Information provided Block Start

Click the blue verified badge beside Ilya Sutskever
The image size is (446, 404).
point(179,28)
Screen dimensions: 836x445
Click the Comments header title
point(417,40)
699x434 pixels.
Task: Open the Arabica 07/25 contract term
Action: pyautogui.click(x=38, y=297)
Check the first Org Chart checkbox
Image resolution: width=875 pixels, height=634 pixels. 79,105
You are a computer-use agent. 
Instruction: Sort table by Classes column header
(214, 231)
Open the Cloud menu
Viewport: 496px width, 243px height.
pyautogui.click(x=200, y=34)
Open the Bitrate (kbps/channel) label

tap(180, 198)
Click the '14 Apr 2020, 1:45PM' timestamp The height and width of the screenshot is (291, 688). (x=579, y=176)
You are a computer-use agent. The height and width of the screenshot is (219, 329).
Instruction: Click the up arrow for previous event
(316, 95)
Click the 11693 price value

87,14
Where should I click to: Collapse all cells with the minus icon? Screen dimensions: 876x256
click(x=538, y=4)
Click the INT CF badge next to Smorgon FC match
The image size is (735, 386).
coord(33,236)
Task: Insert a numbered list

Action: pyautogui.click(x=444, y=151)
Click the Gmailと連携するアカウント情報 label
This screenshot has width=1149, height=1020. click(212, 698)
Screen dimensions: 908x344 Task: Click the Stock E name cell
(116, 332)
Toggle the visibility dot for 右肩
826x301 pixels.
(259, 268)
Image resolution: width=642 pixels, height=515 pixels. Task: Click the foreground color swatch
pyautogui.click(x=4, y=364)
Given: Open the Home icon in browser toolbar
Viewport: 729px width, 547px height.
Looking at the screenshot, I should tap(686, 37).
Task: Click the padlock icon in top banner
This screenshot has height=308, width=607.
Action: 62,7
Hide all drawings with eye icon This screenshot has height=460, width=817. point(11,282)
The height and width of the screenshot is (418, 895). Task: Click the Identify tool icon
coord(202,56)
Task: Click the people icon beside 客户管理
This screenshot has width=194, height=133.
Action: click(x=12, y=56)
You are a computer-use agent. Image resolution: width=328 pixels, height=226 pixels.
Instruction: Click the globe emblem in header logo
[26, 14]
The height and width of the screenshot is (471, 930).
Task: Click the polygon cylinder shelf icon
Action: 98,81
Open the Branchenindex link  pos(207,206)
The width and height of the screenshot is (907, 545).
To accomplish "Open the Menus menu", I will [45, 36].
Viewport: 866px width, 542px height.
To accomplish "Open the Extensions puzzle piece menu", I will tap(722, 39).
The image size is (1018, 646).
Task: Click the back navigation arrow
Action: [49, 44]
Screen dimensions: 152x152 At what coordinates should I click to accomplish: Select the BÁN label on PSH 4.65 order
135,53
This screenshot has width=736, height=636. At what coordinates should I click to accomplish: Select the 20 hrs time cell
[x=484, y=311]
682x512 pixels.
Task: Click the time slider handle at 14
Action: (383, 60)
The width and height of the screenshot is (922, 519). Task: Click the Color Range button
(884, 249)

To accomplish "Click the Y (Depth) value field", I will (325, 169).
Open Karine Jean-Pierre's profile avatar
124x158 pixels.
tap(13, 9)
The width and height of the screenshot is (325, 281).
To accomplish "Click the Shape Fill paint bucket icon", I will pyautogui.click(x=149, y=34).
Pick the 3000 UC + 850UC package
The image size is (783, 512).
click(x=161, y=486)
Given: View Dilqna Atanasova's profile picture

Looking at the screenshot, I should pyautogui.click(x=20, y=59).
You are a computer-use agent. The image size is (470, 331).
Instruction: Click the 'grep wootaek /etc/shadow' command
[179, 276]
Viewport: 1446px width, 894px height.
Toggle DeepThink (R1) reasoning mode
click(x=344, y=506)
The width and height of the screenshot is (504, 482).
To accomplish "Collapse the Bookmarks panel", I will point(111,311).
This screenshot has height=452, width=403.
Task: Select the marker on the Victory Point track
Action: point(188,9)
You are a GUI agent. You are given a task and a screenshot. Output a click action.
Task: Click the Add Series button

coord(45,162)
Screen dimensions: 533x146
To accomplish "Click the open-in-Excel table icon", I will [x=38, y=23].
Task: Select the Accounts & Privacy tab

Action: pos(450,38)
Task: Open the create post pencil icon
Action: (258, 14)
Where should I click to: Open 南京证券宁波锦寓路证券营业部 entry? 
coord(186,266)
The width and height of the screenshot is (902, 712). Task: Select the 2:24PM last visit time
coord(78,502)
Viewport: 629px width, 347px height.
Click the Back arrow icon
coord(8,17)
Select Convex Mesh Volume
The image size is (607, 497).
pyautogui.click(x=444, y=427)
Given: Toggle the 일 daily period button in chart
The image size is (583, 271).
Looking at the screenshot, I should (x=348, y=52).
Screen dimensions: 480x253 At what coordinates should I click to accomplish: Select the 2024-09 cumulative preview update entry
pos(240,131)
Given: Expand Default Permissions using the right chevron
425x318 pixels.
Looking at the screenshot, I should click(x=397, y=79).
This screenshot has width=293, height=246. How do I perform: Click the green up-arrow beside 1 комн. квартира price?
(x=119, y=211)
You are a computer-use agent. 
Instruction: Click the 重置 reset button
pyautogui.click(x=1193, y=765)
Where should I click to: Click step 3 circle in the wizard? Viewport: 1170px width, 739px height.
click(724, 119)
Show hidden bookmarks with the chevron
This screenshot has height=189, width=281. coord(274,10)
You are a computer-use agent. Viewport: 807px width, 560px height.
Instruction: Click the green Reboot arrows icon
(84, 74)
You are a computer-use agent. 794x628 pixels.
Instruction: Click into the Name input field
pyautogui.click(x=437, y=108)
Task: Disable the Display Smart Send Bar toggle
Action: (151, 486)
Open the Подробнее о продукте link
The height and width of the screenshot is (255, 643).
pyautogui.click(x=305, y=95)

Information provided Block End

Word for word, write out all of the entries again.

Click the blue verified badge beside Ilya Sutskever
The image size is (446, 404).
point(179,28)
Screen dimensions: 836x445
Click the Comments header title
point(417,40)
699x434 pixels.
Task: Open the Arabica 07/25 contract term
Action: pyautogui.click(x=38, y=297)
Check the first Org Chart checkbox
Image resolution: width=875 pixels, height=634 pixels. 79,105
You are a computer-use agent. 
Instruction: Sort table by Classes column header
(214, 231)
Open the Cloud menu
Viewport: 496px width, 243px height.
pyautogui.click(x=200, y=34)
Open the Bitrate (kbps/channel) label

tap(180, 198)
Click the '14 Apr 2020, 1:45PM' timestamp The height and width of the screenshot is (291, 688). (x=579, y=176)
You are a computer-use agent. The height and width of the screenshot is (219, 329).
Instruction: Click the up arrow for previous event
(316, 95)
Click the 11693 price value

87,14
Where should I click to: Collapse all cells with the minus icon? Screen dimensions: 876x256
click(x=538, y=4)
Click the INT CF badge next to Smorgon FC match
The image size is (735, 386).
coord(33,236)
Task: Insert a numbered list

Action: pyautogui.click(x=444, y=151)
Click the Gmailと連携するアカウント情報 label
This screenshot has width=1149, height=1020. click(212, 698)
Screen dimensions: 908x344 Task: Click the Stock E name cell
(116, 332)
Toggle the visibility dot for 右肩
826x301 pixels.
(259, 268)
Image resolution: width=642 pixels, height=515 pixels. Task: Click the foreground color swatch
pyautogui.click(x=4, y=364)
Given: Open the Home icon in browser toolbar
Viewport: 729px width, 547px height.
Looking at the screenshot, I should tap(686, 37).
Task: Click the padlock icon in top banner
This screenshot has height=308, width=607.
Action: 62,7
Hide all drawings with eye icon This screenshot has height=460, width=817. point(11,282)
The height and width of the screenshot is (418, 895). Task: Click the Identify tool icon
coord(202,56)
Task: Click the people icon beside 客户管理
This screenshot has width=194, height=133.
Action: click(x=12, y=56)
You are a computer-use agent. Image resolution: width=328 pixels, height=226 pixels.
Instruction: Click the globe emblem in header logo
[26, 14]
The height and width of the screenshot is (471, 930).
Task: Click the polygon cylinder shelf icon
Action: 98,81
Open the Branchenindex link  pos(207,206)
The width and height of the screenshot is (907, 545).
To accomplish "Open the Menus menu", I will [45, 36].
Viewport: 866px width, 542px height.
To accomplish "Open the Extensions puzzle piece menu", I will tap(722, 39).
The image size is (1018, 646).
Task: Click the back navigation arrow
Action: [49, 44]
Screen dimensions: 152x152 At what coordinates should I click to accomplish: Select the BÁN label on PSH 4.65 order
135,53
This screenshot has width=736, height=636. At what coordinates should I click to accomplish: Select the 20 hrs time cell
[x=484, y=311]
682x512 pixels.
Task: Click the time slider handle at 14
Action: (383, 60)
The width and height of the screenshot is (922, 519). Task: Click the Color Range button
(884, 249)

To accomplish "Click the Y (Depth) value field", I will (325, 169).
Open Karine Jean-Pierre's profile avatar
124x158 pixels.
tap(13, 9)
The width and height of the screenshot is (325, 281).
To accomplish "Click the Shape Fill paint bucket icon", I will pyautogui.click(x=149, y=34).
Pick the 3000 UC + 850UC package
The image size is (783, 512).
click(x=161, y=486)
Given: View Dilqna Atanasova's profile picture

Looking at the screenshot, I should pyautogui.click(x=20, y=59).
You are a computer-use agent. The image size is (470, 331).
Instruction: Click the 'grep wootaek /etc/shadow' command
[179, 276]
Viewport: 1446px width, 894px height.
Toggle DeepThink (R1) reasoning mode
click(x=344, y=506)
The width and height of the screenshot is (504, 482).
To accomplish "Collapse the Bookmarks panel", I will point(111,311).
This screenshot has height=452, width=403.
Task: Select the marker on the Victory Point track
Action: point(188,9)
You are a GUI agent. You are given a task and a screenshot. Output a click action.
Task: Click the Add Series button

coord(45,162)
Screen dimensions: 533x146
To accomplish "Click the open-in-Excel table icon", I will [x=38, y=23].
Task: Select the Accounts & Privacy tab

Action: pos(450,38)
Task: Open the create post pencil icon
Action: (258, 14)
Where should I click to: Open 南京证券宁波锦寓路证券营业部 entry? 
coord(186,266)
The width and height of the screenshot is (902, 712). Task: Select the 2:24PM last visit time
coord(78,502)
Viewport: 629px width, 347px height.
Click the Back arrow icon
coord(8,17)
Select Convex Mesh Volume
The image size is (607, 497).
pyautogui.click(x=444, y=427)
Given: Toggle the 일 daily period button in chart
The image size is (583, 271).
Looking at the screenshot, I should (x=348, y=52).
Screen dimensions: 480x253 At what coordinates should I click to accomplish: Select the 2024-09 cumulative preview update entry
pos(240,131)
Given: Expand Default Permissions using the right chevron
425x318 pixels.
Looking at the screenshot, I should click(x=397, y=79).
This screenshot has width=293, height=246. How do I perform: Click the green up-arrow beside 1 комн. квартира price?
(x=119, y=211)
You are a computer-use agent. 
Instruction: Click the 重置 reset button
pyautogui.click(x=1193, y=765)
Where should I click to: Click step 3 circle in the wizard? Viewport: 1170px width, 739px height.
click(724, 119)
Show hidden bookmarks with the chevron
This screenshot has height=189, width=281. coord(274,10)
You are a computer-use agent. Viewport: 807px width, 560px height.
Instruction: Click the green Reboot arrows icon
(84, 74)
You are a computer-use agent. 794x628 pixels.
Instruction: Click into the Name input field
pyautogui.click(x=437, y=108)
Task: Disable the Display Smart Send Bar toggle
Action: (151, 486)
Open the Подробнее о продукте link
The height and width of the screenshot is (255, 643).
pyautogui.click(x=305, y=95)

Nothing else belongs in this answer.